Pedro Chagas Freitas: “O currículo emocional é uma farsa”

Pedro Chagas Freitas: “O currículo emocional é uma farsa”, assinalou o conhecido escritor, através das suas redes sociais.

Exige um certo tipo de maturidade. Não a que se aprende nos livros de autoajuda, nas palestras sobre resiliência com cheiro a PowerPoint. É outra maturidade. Mais suja. Mais real. Olhar a dor de frente e não tentar explicá-la. Deixá-la entrar, fazer o que tem de fazer — e sair“, começou por escrever sobre o sofrimento.

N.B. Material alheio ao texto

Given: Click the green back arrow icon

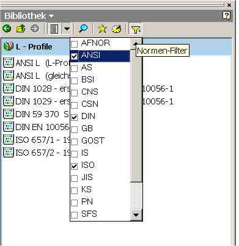Looking at the screenshot, I should click(x=7, y=29).
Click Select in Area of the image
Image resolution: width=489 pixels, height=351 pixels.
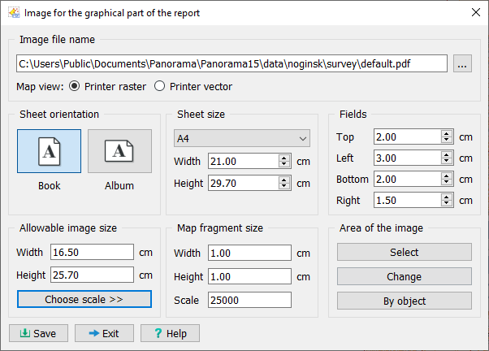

A felicidade também exige essa maturidade. Aceitar que ela nunca vem nos grandes momentos.
Vem nos patéticos, nos invisíveis. No tédio partilhado, no pão com manteiga, no silêncio que não constrange. Aprendi que a banalidade é um consolo feliz. Os dias normais, os gestos repetidos, o café ao acordar. Aprendi que isso salva. É a banalidade que impede o colapso, que ancora a cabeça quando tudo o resto quer levitar para o abismo”
, continuou.

“Importa pouco o que viveste. O currículo emocional é uma farsa. Importa o que ficou em ti do que viveste. O que moldou. O que deu cabo de ti. O que salvou“, rematou.